Exercise brief:
What lines below contain the word "Picks"? Please pull each one out.

(Stored records)

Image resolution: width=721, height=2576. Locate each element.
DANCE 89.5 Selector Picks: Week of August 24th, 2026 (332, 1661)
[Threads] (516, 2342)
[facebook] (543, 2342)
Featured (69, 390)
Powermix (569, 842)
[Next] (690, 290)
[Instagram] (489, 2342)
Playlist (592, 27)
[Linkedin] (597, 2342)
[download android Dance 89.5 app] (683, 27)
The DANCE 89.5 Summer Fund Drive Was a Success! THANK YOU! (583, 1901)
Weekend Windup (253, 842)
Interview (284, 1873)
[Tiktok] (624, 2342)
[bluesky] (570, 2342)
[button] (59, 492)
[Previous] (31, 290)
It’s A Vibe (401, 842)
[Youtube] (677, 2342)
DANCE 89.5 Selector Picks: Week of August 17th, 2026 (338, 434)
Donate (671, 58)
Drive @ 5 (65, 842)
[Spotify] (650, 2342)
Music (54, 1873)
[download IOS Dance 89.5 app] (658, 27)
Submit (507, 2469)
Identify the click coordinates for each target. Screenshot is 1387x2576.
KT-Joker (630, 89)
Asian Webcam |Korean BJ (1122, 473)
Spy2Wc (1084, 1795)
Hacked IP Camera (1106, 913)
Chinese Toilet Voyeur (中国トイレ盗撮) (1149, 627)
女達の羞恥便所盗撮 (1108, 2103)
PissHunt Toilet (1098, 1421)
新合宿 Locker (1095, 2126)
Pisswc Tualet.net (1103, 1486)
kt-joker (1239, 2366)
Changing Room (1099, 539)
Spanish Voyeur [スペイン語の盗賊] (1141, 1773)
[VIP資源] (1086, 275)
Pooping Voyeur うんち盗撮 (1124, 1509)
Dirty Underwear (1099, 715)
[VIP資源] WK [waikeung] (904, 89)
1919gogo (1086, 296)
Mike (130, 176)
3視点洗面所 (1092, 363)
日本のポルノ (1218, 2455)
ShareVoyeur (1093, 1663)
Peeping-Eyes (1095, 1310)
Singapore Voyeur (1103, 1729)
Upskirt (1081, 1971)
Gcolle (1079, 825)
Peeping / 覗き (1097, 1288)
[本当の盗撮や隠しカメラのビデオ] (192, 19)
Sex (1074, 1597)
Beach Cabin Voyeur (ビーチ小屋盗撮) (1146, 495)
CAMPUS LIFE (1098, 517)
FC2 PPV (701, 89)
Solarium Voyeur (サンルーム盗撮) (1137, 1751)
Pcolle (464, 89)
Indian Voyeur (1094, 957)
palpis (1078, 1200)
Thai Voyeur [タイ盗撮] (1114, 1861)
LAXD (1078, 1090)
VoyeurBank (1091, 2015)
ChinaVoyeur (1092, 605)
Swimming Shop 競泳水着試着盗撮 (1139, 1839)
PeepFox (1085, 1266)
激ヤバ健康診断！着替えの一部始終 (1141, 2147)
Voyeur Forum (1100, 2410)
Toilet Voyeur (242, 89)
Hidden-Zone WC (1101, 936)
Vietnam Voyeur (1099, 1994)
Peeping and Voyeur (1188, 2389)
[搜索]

Answer section:
DANCE 89.5 Selector Picks: Week of August 24th, 2026 (332, 1661)
DANCE 89.5 Selector Picks: Week of August 17th, 2026 (338, 434)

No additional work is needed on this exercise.